--- EXERCISE DATA ---
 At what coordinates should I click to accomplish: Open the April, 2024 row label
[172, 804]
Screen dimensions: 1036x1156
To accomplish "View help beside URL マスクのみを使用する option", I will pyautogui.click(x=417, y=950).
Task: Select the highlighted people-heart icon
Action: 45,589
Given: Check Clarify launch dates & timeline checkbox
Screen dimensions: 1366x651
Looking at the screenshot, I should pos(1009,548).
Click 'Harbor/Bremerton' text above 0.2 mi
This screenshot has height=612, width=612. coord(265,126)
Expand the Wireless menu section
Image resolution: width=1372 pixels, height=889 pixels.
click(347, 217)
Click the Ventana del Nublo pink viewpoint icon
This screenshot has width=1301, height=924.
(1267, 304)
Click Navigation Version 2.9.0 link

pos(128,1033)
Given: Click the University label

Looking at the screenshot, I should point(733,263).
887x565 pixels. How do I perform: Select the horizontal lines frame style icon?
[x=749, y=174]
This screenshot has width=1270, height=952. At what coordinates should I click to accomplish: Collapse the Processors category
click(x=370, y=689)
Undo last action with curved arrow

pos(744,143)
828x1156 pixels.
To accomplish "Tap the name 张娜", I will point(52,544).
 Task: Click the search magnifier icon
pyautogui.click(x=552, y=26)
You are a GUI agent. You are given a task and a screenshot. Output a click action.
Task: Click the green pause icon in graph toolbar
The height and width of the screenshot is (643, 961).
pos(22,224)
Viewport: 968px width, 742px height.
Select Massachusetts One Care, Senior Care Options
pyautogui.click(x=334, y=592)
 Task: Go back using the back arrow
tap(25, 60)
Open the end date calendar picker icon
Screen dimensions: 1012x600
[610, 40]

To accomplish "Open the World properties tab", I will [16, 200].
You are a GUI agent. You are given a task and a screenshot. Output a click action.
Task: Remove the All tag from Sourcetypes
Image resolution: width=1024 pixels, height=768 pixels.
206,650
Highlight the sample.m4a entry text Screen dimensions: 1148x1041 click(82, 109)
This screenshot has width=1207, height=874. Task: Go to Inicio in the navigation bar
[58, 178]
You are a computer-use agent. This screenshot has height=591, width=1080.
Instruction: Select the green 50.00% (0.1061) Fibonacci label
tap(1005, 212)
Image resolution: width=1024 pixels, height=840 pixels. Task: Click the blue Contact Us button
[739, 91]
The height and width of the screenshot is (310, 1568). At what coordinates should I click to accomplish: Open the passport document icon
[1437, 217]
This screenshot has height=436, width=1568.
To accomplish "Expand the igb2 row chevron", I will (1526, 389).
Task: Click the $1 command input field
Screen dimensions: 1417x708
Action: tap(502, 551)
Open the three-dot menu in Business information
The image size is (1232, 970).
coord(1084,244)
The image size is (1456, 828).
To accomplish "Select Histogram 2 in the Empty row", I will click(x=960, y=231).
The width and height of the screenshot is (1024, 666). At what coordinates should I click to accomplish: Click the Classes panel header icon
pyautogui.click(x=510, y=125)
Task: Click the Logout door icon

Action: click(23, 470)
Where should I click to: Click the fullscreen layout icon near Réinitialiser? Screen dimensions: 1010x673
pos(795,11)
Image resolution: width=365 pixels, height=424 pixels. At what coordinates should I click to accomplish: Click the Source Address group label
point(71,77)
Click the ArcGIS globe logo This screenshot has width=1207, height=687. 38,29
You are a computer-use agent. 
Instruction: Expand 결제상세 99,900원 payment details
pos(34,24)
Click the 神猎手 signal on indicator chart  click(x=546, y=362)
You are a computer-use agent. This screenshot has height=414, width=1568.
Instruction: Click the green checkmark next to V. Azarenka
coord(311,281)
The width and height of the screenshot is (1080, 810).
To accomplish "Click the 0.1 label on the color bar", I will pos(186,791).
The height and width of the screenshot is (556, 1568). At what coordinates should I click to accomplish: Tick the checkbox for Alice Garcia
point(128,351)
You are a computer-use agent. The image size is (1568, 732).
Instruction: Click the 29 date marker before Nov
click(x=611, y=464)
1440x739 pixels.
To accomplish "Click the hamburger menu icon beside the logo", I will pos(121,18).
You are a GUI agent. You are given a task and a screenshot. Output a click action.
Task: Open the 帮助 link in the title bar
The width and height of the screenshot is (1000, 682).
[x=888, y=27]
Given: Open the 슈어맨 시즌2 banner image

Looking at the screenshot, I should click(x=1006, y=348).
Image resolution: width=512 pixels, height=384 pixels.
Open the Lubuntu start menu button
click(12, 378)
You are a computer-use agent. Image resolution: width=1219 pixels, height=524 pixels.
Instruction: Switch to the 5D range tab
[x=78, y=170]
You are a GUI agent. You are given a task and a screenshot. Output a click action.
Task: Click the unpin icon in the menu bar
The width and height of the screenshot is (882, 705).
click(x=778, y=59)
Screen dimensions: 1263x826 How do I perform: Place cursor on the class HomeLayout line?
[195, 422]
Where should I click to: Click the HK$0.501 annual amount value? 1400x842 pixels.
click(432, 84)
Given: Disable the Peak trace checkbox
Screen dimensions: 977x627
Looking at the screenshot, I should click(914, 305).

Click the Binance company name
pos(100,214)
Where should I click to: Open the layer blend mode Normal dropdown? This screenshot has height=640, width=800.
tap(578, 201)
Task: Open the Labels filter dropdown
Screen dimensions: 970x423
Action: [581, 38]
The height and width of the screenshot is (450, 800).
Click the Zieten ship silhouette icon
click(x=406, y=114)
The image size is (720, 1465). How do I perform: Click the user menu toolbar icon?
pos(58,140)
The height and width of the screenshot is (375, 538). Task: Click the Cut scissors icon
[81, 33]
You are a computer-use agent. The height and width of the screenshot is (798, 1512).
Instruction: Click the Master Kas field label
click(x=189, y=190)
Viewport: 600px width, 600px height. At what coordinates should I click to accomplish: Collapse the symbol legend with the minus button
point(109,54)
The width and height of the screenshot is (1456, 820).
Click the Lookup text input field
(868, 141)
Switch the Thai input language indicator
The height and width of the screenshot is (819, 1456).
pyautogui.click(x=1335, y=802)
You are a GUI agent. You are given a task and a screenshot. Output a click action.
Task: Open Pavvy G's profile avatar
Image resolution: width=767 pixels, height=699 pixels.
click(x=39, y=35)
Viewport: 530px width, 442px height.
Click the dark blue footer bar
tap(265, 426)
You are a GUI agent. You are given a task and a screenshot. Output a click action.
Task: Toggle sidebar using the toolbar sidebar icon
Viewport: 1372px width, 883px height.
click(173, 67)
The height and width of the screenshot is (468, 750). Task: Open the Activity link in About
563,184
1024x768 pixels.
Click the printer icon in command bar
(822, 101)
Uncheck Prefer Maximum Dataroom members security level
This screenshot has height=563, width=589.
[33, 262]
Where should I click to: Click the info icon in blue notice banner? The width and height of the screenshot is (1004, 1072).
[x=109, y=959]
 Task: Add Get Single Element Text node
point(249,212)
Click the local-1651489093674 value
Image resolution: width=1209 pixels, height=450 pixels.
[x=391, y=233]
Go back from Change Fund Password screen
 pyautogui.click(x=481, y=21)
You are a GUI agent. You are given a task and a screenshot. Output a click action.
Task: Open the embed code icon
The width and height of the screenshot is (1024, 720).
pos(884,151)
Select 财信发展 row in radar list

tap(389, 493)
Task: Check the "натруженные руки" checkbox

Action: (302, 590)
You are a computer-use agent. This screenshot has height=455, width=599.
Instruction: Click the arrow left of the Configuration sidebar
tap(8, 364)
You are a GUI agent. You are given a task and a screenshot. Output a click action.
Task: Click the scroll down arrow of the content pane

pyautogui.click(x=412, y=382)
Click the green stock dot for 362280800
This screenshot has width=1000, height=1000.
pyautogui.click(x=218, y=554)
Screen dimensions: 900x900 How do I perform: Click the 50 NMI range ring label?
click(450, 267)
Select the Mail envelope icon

--- WORK TO COMPLETE ---
Lines holding the word "indicator" are the answer; copy every one from the records above.

--- SOLVED EXERCISE ---
Click the 神猎手 signal on indicator chart  click(x=546, y=362)
Switch the Thai input language indicator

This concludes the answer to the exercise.